§ **Task details**:
Pull out every line below containing the word "Given".

§ **Source information**:
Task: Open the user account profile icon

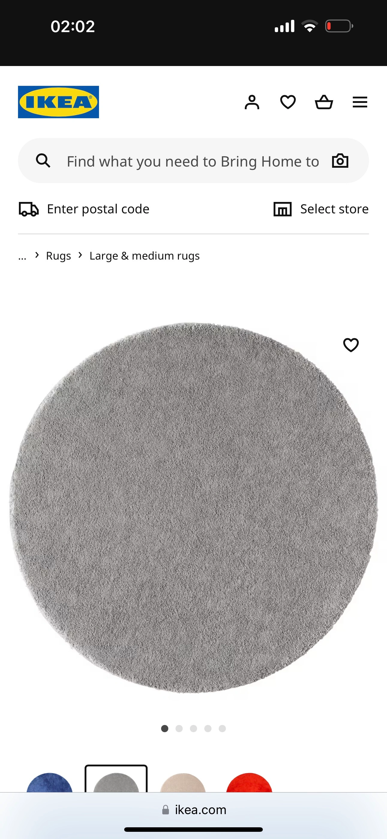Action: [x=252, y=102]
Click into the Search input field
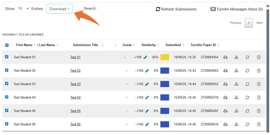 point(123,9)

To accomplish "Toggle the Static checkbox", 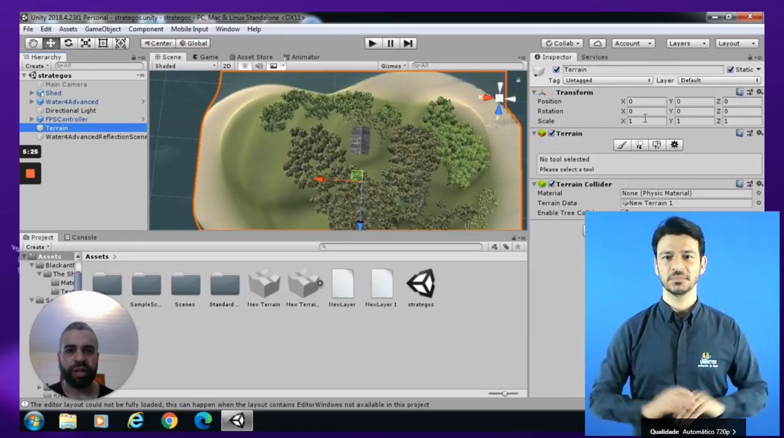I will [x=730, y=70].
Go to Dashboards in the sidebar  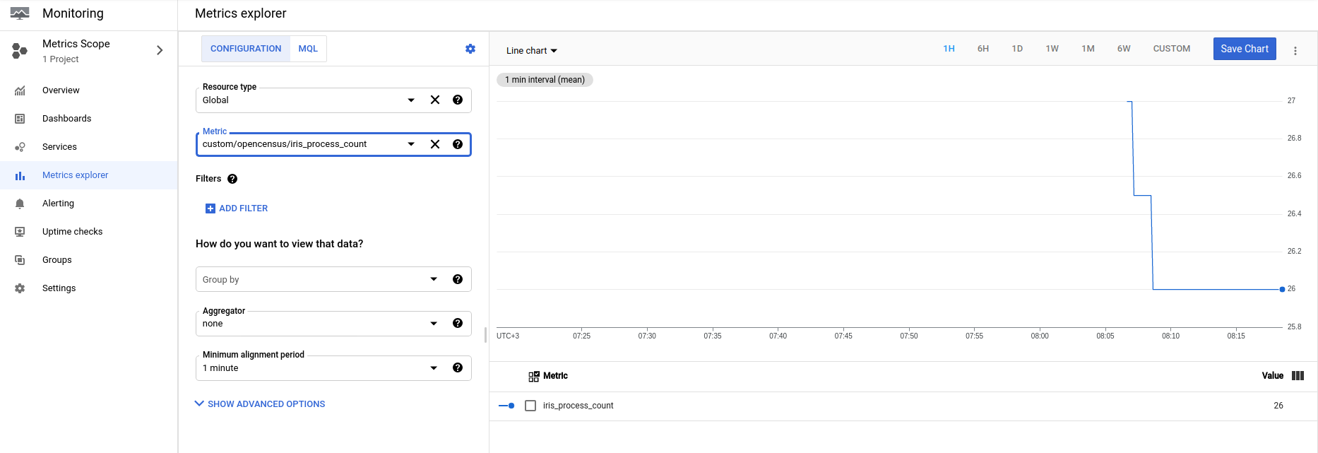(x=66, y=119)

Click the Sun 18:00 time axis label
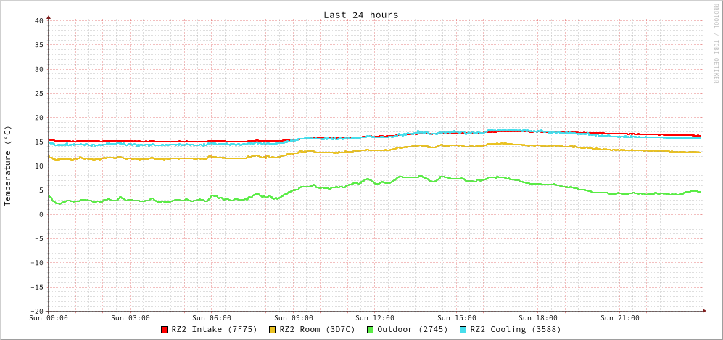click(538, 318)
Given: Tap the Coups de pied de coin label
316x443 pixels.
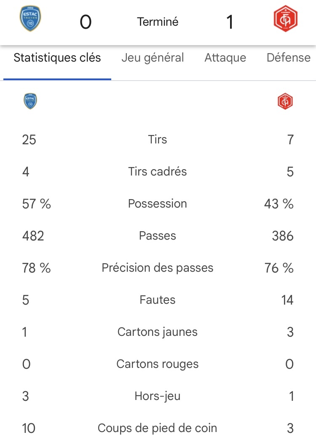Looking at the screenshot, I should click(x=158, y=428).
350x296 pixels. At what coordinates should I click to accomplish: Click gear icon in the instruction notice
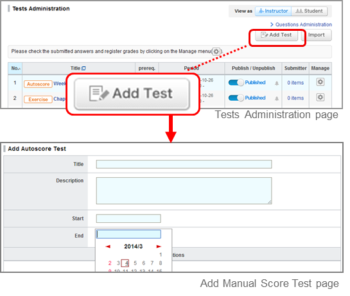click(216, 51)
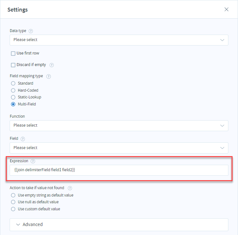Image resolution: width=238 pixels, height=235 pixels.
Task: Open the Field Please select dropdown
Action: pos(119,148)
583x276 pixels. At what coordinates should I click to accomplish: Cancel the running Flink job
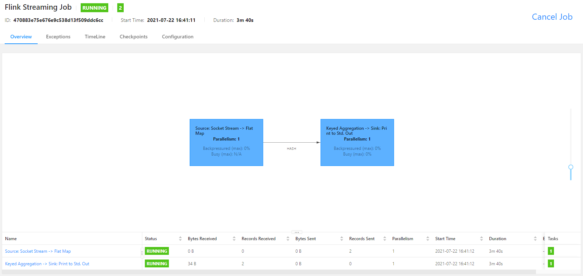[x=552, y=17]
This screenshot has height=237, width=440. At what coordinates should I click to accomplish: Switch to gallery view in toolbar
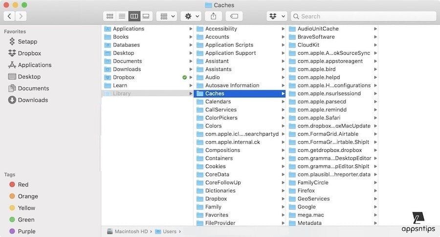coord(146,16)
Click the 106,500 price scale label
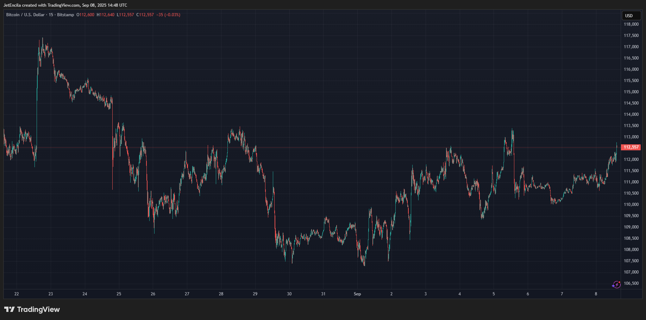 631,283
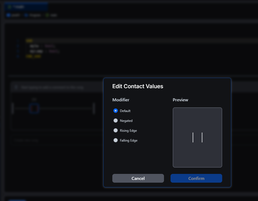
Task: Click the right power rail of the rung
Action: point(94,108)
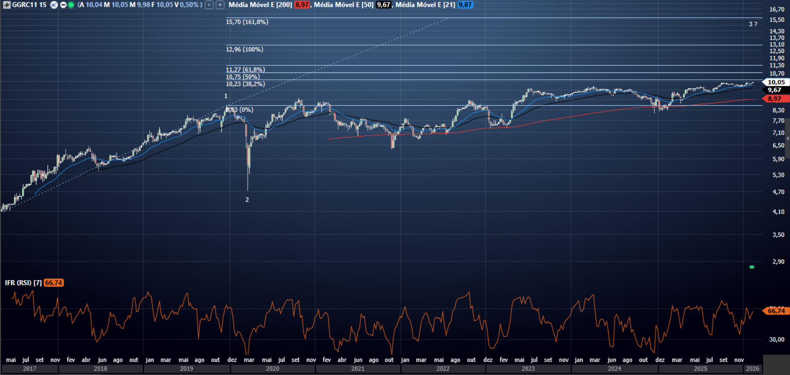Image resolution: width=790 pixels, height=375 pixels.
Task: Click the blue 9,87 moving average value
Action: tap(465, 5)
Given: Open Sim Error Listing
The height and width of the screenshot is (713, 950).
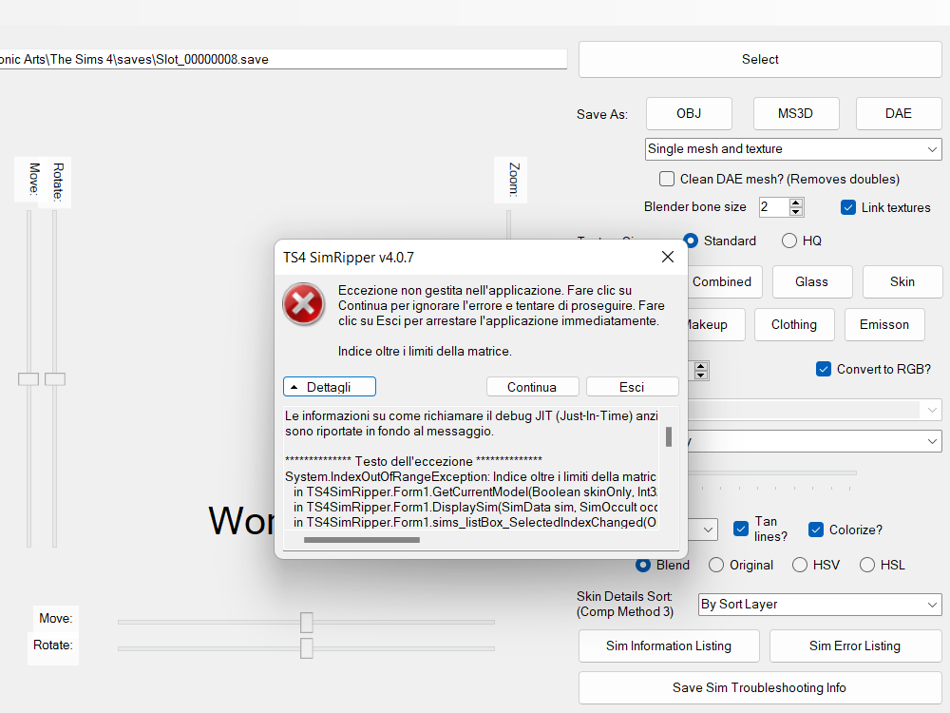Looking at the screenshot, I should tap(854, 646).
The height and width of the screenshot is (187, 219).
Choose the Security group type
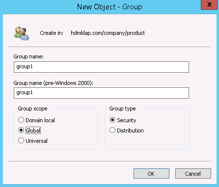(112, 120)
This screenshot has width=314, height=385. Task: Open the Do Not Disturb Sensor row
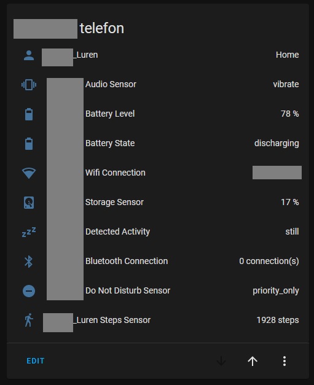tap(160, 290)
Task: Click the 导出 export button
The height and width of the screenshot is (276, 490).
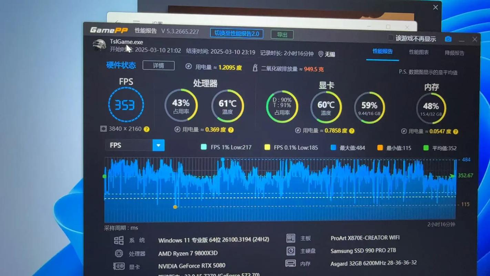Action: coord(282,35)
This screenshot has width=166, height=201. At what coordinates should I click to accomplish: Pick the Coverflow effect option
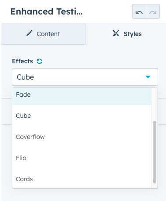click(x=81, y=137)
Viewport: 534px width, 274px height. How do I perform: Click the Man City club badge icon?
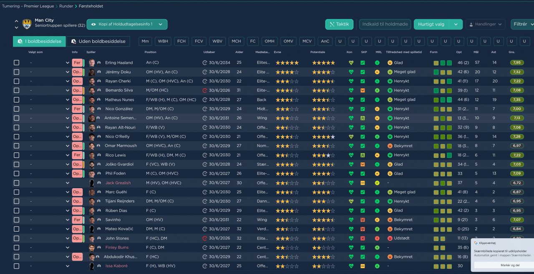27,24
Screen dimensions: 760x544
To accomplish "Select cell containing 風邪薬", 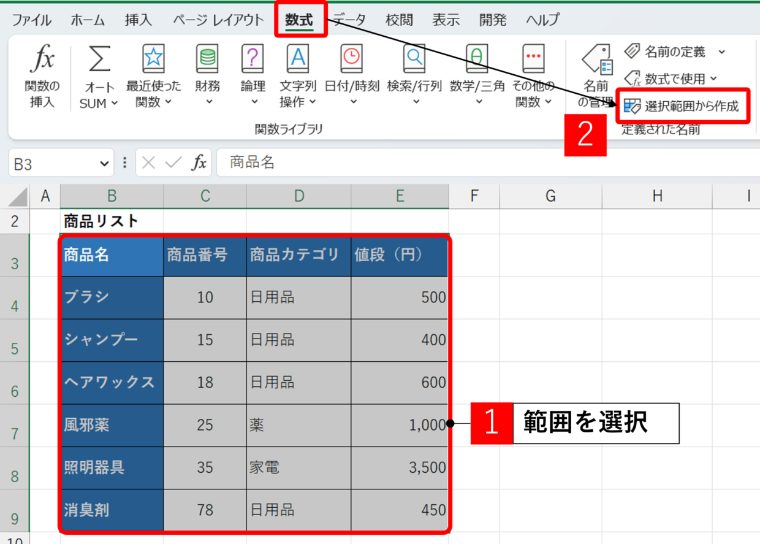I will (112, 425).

§ **Solution for this task**:
Given: Tap the Coups de pied de coin label
Given: Open Sim Error Listing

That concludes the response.